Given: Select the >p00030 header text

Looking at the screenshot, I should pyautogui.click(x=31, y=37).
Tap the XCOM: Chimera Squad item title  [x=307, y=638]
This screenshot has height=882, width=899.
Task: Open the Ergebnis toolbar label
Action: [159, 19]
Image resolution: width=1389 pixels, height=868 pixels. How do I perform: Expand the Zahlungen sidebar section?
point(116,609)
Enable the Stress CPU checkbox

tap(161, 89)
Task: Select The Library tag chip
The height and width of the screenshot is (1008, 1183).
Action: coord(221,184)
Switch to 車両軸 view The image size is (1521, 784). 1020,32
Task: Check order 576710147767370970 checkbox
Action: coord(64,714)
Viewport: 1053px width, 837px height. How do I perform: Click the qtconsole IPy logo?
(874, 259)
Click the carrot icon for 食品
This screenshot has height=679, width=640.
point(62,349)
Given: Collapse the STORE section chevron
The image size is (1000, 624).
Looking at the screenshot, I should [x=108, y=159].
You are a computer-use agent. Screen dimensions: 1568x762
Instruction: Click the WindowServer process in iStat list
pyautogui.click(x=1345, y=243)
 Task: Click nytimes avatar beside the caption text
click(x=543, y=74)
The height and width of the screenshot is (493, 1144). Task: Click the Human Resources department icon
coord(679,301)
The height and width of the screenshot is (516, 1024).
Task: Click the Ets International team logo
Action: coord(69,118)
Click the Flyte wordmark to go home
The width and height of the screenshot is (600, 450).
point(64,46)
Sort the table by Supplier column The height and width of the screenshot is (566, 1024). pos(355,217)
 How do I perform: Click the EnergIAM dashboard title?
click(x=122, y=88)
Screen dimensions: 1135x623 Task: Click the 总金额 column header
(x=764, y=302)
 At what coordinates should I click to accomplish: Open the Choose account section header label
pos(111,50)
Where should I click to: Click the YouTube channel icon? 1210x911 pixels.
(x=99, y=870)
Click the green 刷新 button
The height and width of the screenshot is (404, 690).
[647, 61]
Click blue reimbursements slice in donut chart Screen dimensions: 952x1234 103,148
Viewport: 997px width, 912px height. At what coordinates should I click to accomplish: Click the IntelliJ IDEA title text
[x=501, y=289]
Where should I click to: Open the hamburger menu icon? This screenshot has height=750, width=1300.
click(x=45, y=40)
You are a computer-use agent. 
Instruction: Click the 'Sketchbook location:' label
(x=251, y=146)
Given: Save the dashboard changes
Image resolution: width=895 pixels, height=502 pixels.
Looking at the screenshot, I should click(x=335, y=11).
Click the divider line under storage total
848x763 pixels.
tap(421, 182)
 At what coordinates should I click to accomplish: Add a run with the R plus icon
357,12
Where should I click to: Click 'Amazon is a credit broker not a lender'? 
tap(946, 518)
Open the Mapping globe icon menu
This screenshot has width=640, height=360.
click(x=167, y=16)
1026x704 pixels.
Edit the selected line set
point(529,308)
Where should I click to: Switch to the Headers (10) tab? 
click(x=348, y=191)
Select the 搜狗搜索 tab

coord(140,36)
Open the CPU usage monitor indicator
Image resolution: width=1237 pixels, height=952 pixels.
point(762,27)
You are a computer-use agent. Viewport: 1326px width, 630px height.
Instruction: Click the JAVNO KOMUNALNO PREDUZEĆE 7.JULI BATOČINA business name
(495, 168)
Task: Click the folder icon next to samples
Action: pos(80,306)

:::::

TO DO:
For this task, set down the entire listing word for word.

REPLY TO THE TASK:
Given: Select the >p00030 header text

Looking at the screenshot, I should pyautogui.click(x=31, y=37).
Tap the XCOM: Chimera Squad item title  [x=307, y=638]
This screenshot has height=882, width=899.
Task: Open the Ergebnis toolbar label
Action: [159, 19]
Image resolution: width=1389 pixels, height=868 pixels. How do I perform: Expand the Zahlungen sidebar section?
point(116,609)
Enable the Stress CPU checkbox

tap(161, 89)
Task: Select The Library tag chip
The height and width of the screenshot is (1008, 1183).
Action: coord(221,184)
Switch to 車両軸 view The image size is (1521, 784). 1020,32
Task: Check order 576710147767370970 checkbox
Action: coord(64,714)
Viewport: 1053px width, 837px height. How do I perform: Click the qtconsole IPy logo?
(874, 259)
Click the carrot icon for 食品
This screenshot has height=679, width=640.
point(62,349)
Given: Collapse the STORE section chevron
The image size is (1000, 624).
Looking at the screenshot, I should [x=108, y=159].
You are a computer-use agent. Screen dimensions: 1568x762
Instruction: Click the WindowServer process in iStat list
pyautogui.click(x=1345, y=243)
 Task: Click nytimes avatar beside the caption text
click(x=543, y=74)
The height and width of the screenshot is (493, 1144). Task: Click the Human Resources department icon
coord(679,301)
The height and width of the screenshot is (516, 1024).
Task: Click the Ets International team logo
Action: coord(69,118)
Click the Flyte wordmark to go home
The width and height of the screenshot is (600, 450).
point(64,46)
Sort the table by Supplier column The height and width of the screenshot is (566, 1024). pos(355,217)
 How do I perform: Click the EnergIAM dashboard title?
click(x=122, y=88)
Screen dimensions: 1135x623 Task: Click the 总金额 column header
(x=764, y=302)
 At what coordinates should I click to accomplish: Open the Choose account section header label
pos(111,50)
Where should I click to: Click the YouTube channel icon? 1210x911 pixels.
(x=99, y=870)
Click the green 刷新 button
The height and width of the screenshot is (404, 690).
[647, 61]
Click blue reimbursements slice in donut chart Screen dimensions: 952x1234 103,148
Viewport: 997px width, 912px height. At what coordinates should I click to accomplish: Click the IntelliJ IDEA title text
[x=501, y=289]
Where should I click to: Open the hamburger menu icon? This screenshot has height=750, width=1300.
click(x=45, y=40)
You are a computer-use agent. 
Instruction: Click the 'Sketchbook location:' label
(x=251, y=146)
Given: Save the dashboard changes
Image resolution: width=895 pixels, height=502 pixels.
Looking at the screenshot, I should click(x=335, y=11).
Click the divider line under storage total
848x763 pixels.
tap(421, 182)
 At what coordinates should I click to accomplish: Add a run with the R plus icon
357,12
Where should I click to: Click 'Amazon is a credit broker not a lender'? 
tap(946, 518)
Open the Mapping globe icon menu
This screenshot has width=640, height=360.
click(x=167, y=16)
1026x704 pixels.
Edit the selected line set
point(529,308)
Where should I click to: Switch to the Headers (10) tab? 
click(x=348, y=191)
Select the 搜狗搜索 tab

coord(140,36)
Open the CPU usage monitor indicator
Image resolution: width=1237 pixels, height=952 pixels.
point(762,27)
You are a computer-use agent. Viewport: 1326px width, 630px height.
Instruction: Click the JAVNO KOMUNALNO PREDUZEĆE 7.JULI BATOČINA business name
(495, 168)
Task: Click the folder icon next to samples
Action: pos(80,306)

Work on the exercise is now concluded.